[Haskell-cafe] Functional progr., images, laziness and all therest

Ross Paterson ross at soi.city.ac.uk
Thu Jun 22 12:44:58 EDT 2006


On Thu, Jun 22, 2006 at 11:06:38AM -0400, Robert Dockins wrote:
> <aside>
> Every few months a discussion arises about induction and Haskell  
> datatypes, and I feel compelled to trot out this oft-misunderstood  
> fact about Haskell: 'data' declarations in Haskell introduce co- 
> inductive definitions, NOT inductive ones.  Induction, in general,  
> does not apply to ADTs defined in Haskell; this is in contrast to  
> similar-looking definitions in, eg, ML.  This is a common source of  
> confusion, especially for mathematically-inclined persons new to  
> Haskell.  Does anyone know of a good reference which clearly explains  
> the difference and its ramifications?  I've never been able to find a  
> paper on the topic that doesn't dive head-first into complicated  
> category theory (which I usually can't follow) ...
> </aside>

I think that's untrue, from a certain point of view.

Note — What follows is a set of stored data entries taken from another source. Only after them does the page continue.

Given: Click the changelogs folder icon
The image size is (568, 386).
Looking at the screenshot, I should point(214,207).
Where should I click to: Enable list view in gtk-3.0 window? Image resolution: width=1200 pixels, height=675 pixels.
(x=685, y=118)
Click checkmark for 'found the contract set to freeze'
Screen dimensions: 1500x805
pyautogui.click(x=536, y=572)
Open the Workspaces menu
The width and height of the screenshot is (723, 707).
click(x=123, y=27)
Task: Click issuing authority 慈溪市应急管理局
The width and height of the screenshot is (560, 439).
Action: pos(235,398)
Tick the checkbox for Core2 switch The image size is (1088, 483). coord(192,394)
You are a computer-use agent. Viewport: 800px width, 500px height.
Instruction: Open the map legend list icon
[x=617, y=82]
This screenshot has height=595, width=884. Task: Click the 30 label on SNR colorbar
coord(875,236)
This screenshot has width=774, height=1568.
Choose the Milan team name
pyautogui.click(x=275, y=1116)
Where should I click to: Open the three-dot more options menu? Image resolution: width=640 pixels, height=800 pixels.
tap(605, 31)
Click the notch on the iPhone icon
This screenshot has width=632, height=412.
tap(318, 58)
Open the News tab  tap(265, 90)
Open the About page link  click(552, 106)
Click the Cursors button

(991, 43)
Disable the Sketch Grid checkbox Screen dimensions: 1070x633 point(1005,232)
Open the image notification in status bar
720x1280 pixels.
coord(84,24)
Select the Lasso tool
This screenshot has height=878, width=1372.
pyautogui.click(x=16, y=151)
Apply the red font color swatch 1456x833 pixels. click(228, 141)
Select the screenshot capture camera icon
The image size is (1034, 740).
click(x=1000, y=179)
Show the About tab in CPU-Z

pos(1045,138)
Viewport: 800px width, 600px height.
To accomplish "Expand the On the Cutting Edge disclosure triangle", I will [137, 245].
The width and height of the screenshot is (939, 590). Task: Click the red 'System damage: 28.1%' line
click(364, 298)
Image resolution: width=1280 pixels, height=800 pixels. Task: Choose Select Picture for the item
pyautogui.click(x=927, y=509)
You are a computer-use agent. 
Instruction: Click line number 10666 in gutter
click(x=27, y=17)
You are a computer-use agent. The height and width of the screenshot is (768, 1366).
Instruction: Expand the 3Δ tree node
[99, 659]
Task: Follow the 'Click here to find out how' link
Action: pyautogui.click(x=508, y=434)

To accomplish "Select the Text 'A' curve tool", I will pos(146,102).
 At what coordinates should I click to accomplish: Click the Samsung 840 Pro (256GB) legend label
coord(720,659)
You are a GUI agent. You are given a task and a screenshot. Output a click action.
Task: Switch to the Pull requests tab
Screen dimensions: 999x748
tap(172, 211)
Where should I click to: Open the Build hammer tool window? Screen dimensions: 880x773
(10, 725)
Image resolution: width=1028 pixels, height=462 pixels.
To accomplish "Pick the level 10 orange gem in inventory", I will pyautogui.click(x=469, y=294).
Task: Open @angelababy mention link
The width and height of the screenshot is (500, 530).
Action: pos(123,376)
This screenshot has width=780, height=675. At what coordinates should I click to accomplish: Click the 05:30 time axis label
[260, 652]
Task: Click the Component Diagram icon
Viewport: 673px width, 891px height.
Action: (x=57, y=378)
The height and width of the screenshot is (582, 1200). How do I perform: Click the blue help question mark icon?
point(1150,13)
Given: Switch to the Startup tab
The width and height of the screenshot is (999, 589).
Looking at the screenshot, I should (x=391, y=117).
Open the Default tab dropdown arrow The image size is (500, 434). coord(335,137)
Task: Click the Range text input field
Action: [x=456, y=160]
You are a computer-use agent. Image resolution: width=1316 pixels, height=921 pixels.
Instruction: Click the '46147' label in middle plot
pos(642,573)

A convenient semantics for Haskell data types includes values for
non-termination (_|_, or "bottom"), partial values (containing _|_) and
infinite values, with a termination ordering -- a complete partial order
(cpo for short).  The infinite values are needed for the "complete"
part: they arise as the limits of ascending chains of partial values.
(The semantics of ML types has extra values too, but in a different
place: the partial functions in the -> type.)

You can do induction over Haskell data types, as long as your predicate
is well-behaved on limits (which conjunctions of equations are), and
also satisfied by _|_.  There's a good introduction to this sort of
reasoning in "Introduction to Functional Programming using Haskell"
by Bird (or the first edition by Bird and Wadler).

It works because Haskell 'data' definitions yield both an initial fixed
point (with respect to strict functions) and a terminal fixed point (with
respect to arbitrary functions), and moreover these are usually the same.
The former is inductive, the latter co-inductive.  They differ only when
the definition is strict in the recursive type, as in

	data Nat = Zero | Succ !Nat

The initial fixed point is the natural numbers plus _|_.
The terminal fixed point has those elements plus an infinity.
The former corresponds to what Haskell provides.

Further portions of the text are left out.